PAGE TEXT:
# # # # # # #

This week, the Treasury Department sold another large slug of AIG shares that it bought in the dark days of 2008-2009, bringing government ownership below 50 percent for the first time since the financial crisis. The deal was priced at $32.50 per share, above the $28.73 break-even price as determined by Treasury, lending support to claims by government officials that the bailouts (a) made money and (b) were a good idea. The most emphatic cheerleading came from Andrew Ross Sorkin, who declared victory for the government and quoted a White House official saying of longtime critic Neil Barofsky, "Some people just don't like movies with happy endings."

If only things were so simple.

First, there's the little question of Treasury's arithmetic. More importantly, AIG was in many ways the "good" bailout, where shareholders were almost wiped out, the CEO was unceremoniously dumped, and taxpayers got most of the upside. In contrast, it was the government's treatment of the biggest banks that was the travesty.

# # # # # # #

Screenshot grounding data
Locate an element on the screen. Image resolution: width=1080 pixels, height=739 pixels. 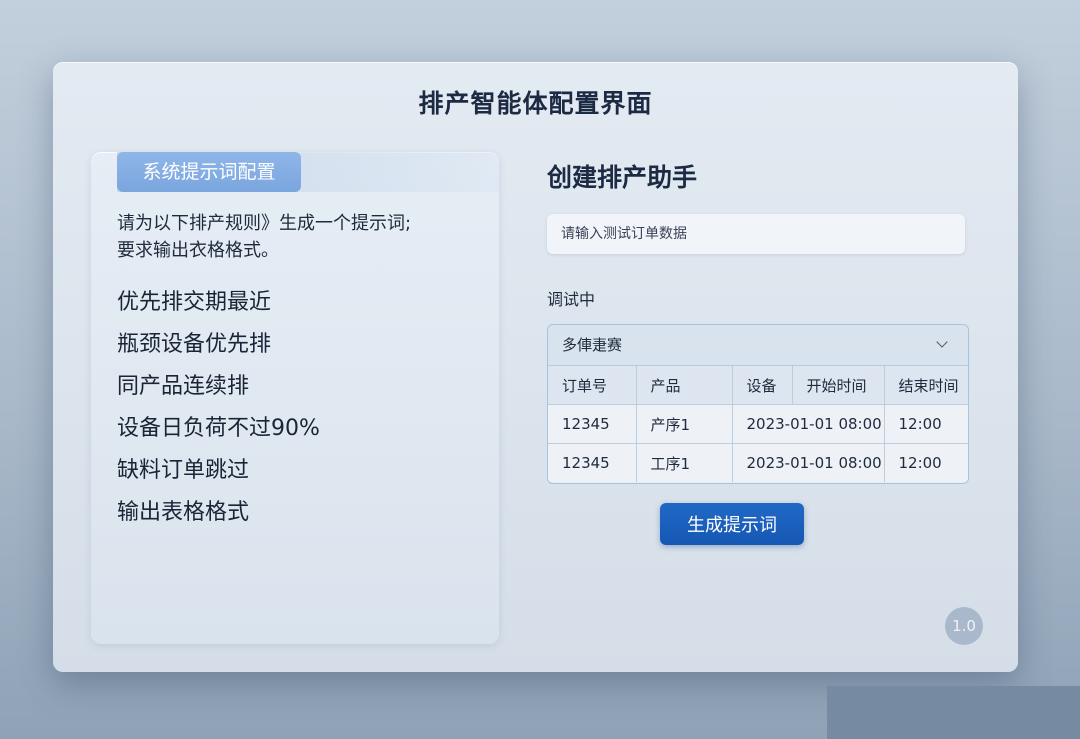
column-header-end-time: 结束时间 is located at coordinates (926, 386).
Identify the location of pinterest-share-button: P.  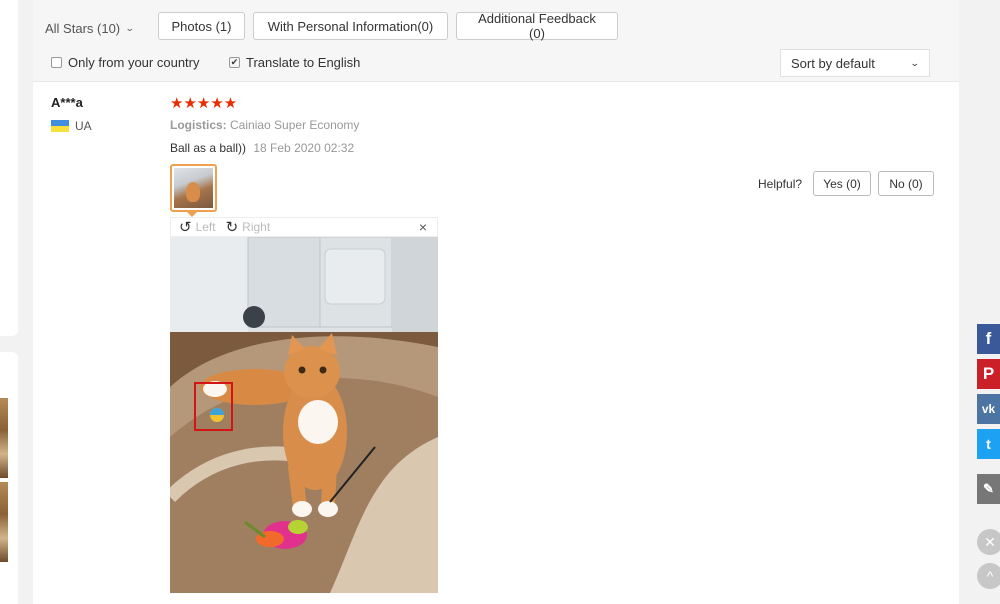
(988, 374).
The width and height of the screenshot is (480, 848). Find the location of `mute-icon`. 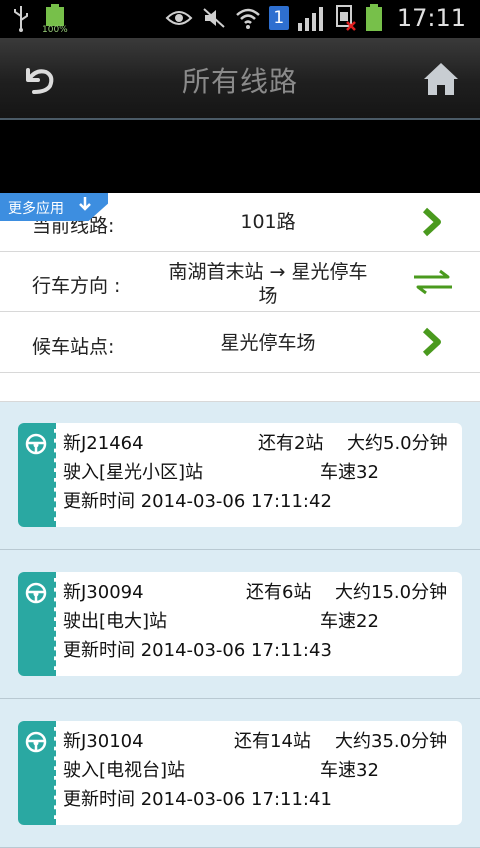

mute-icon is located at coordinates (214, 18).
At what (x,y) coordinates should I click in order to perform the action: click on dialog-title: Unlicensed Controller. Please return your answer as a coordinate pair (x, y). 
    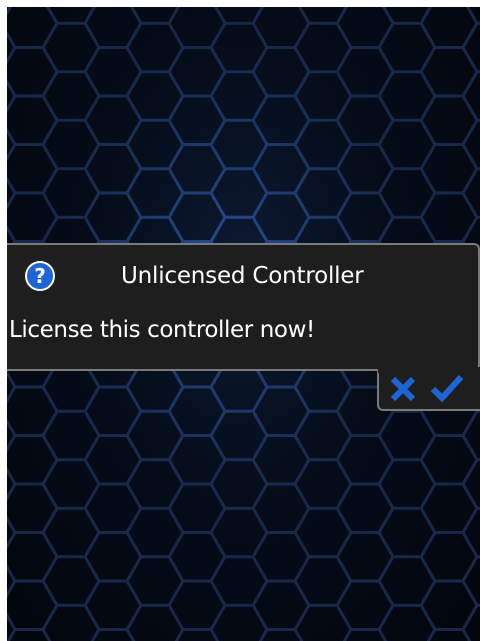
    Looking at the image, I should click on (242, 276).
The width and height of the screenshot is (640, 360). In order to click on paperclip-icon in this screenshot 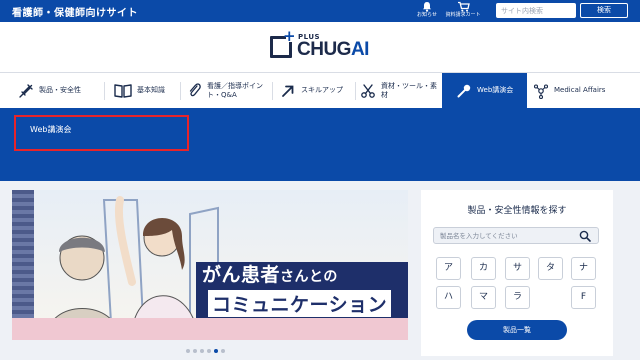, I will do `click(195, 90)`.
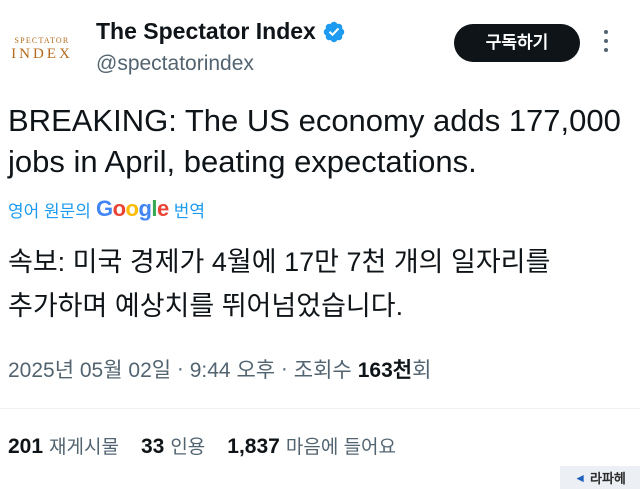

# # # # # # #

TASK SET:
**a)** Answer these from the passage on the AIG share sale:
(i) What price per share was the deal priced at?
(ii) Who was unceremoniously dumped in the AIG bailout?
(iii) Who got most of the upside in the AIG bailout?
**b)** Repeat the part of the passage on the AIG share sale that starts with "First, there's the" and goes on through "was the travesty.".
**c)** Carry on the passage on the AIG share sale from its final sentence.

EXERCISE RESULTS:
**a)**
(i) $32.50 per share
(ii) The CEO
(iii) Taxpayers

**b)**
First, there's the little question of Treasury's arithmetic. More importantly, AIG was in many ways the "good" bailout, where shareholders were almost wiped out, the CEO was unceremoniously dumped, and taxpayers got most of the upside. In contrast, it was the government's treatment of the biggest banks that was the travesty.

**c)**
On the arithmetic: Treasury calculates a breakeven price of $28.73 for the federal government's entire investment in AIG, including the emergency $85 billion line of credit extended by the Federal Reserve on September 16, 2008 and another $38 billion transaction the next month. But what happened next is that in November 2008 Treasury used TARP money to buy $40 billion in Series D preferred shares, giving AIG cash to pay down its credit line; in March 2009 Treasury used another $30 billion in TARP money to buy Series F preferred shares (while converting the Series D shares into Series E shares on more favorable terms to AIG), and also bought a big chunk of convertible preferred shares. (The details, as I could piece them together at the time, are here.)

Barofsky calculates a breakeven price of $43.53 for TARP's investments in AIG, which Sorkin doesn't contest. This is relevant for two reasons. First, it shows that the terms of the November and March restructurings were less good for taxpayers than the terms of the original bailout. Second, if you are trying to evaluate Treasury's decision to use TARP money--which was Barofsky's job, after all, as special inspector general for TARP--$43.53 is the relevant price. If you're evaluating all federal government involvement, then arguably $28.73 is the relevant price.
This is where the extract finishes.